Twin Crises: Floods and Droughts
Every one of China’s ten largest cities has had neighborhoods submerged in floodwater in recent years. And this year saw China’s worst drought in decades. Shenzhen suffers from both floods and droughts. It is a tropical coastal city with a monsoon climate, which brings torrential rains every summer and near-desert level precipitation in winter. A study in Nature Climate Change ranked Shenzhen among the top 10 world cities in potential future losses due to floods.
In other parts of Guangdong province, flooding “surpassed historical records” in the summer of 2022, according to China’s ministry of water resources. Photos from Guangdong showed residents trapped on their roofs or paddling out of town in emergency rafts. In 2019, 11 dredging workers were killed in Shenzhen when river floods swept them away.
The cause of China’s urban flooding problem is partly ultra-rapid urban growth. Urbanization typically creates vast new impervious paved surfaces, which cause stormwater to build up on the surface as runoff instead of infiltrating the ground. A 2013 study by Chinese geographers found that China’s total area of impervious surfaces increased by 53 percent from 2000 to 2008. China’s flood problem is also partly due to ill-planned construction, sometimes in known flood hazard zones, amid the rush to create buildings and infrastructure to accommodate the world’s largest rural-to-urban migration over the past two decades.
The Sponge City Program initiatives underway in Shenzhen are only a start. The city still has massive issues with erosion, flooding, and water shortages. But the hydroengineering solutions mentioned above are helping China’s Instant City create flood protections to catch up with its rapid growth.
In the big picture, tropical coastal cities like Shenzhen – such as Bangkok, Manila, Mumbai, Dhaka, Ho Chi Minh City, and Guayaquil – are projected to experience the greatest increases in rainfall with global warming.
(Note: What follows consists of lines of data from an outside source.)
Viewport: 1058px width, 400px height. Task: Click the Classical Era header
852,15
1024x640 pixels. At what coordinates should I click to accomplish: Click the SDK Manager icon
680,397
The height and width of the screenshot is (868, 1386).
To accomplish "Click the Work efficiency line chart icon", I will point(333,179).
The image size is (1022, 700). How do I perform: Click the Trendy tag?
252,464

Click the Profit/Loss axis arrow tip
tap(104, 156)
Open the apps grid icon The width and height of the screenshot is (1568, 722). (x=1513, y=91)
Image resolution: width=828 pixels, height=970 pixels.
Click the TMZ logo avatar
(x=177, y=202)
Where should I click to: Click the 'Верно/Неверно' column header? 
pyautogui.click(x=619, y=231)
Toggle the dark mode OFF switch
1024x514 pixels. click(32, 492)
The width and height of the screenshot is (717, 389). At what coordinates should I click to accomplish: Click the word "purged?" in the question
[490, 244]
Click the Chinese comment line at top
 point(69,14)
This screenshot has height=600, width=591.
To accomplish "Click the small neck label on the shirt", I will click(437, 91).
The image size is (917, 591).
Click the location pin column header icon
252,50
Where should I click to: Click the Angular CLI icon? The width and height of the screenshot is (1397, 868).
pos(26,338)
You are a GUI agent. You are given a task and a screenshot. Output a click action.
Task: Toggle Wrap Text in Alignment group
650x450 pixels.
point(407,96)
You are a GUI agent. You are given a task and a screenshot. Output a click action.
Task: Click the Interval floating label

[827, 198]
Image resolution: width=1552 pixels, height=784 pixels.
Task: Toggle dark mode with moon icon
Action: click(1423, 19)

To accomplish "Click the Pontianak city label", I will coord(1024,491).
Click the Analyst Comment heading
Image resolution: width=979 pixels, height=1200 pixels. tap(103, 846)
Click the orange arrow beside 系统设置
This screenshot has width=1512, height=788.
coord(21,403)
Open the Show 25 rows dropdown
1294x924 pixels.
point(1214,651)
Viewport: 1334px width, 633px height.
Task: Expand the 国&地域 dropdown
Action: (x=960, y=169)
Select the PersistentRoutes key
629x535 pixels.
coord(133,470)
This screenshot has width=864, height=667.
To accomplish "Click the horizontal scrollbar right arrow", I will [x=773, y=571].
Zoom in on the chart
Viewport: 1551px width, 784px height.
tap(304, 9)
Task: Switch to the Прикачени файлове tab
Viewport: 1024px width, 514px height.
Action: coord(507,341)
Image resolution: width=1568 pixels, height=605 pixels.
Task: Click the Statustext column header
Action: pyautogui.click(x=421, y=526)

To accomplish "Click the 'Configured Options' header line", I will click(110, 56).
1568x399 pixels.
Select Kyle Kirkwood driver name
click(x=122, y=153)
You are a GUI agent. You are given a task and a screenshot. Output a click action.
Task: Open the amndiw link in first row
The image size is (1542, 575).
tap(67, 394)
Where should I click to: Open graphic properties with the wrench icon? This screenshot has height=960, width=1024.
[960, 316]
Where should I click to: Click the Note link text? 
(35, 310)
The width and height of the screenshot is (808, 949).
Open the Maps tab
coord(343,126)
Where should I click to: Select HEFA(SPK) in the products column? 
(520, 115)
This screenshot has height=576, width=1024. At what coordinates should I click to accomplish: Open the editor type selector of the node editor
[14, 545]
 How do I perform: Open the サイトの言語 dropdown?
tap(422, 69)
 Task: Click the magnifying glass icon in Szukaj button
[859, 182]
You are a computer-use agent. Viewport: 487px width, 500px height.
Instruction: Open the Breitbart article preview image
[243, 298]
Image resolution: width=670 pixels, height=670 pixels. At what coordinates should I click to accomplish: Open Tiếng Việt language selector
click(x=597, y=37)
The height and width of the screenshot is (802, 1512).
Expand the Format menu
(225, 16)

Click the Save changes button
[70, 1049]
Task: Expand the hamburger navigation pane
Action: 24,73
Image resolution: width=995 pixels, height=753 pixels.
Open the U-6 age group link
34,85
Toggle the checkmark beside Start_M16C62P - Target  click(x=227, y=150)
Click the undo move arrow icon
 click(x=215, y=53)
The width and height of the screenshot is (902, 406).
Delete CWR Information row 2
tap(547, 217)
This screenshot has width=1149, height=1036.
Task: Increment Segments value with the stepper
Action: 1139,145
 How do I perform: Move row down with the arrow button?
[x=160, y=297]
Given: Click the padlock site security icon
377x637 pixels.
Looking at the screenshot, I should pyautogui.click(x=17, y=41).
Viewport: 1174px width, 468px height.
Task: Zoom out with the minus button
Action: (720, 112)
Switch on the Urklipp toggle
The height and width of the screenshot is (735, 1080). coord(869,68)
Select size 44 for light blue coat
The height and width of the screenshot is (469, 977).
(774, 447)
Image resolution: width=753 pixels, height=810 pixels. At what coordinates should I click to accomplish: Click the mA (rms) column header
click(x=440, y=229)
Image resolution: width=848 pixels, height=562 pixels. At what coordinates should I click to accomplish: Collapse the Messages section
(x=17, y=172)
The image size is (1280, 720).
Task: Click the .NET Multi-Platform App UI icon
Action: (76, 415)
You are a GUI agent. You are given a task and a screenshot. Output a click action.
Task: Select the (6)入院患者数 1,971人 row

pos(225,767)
Dhaka, Chennai, Mumbai, Kochi, and other major cities are currently studying ways to adapt the sponge cities approach to their environments. And in the future, China aims to market sponge city projects to its foreign partners in the Belt and Road Initiative, many of whom are developing countries with exploding urban populations facing similar hydroengineering challenges.
Shenzhen has a long way to go to manage flooding. But it has advantages over other Chinese cities in technology, investment funding, and can-do spirit, which are allowing it to put sponge city principles into action at its trademark pace. As it does, Shenzhen is once again playing the role of China’s living urban laboratory, where the future of tropical coastal cities is on display.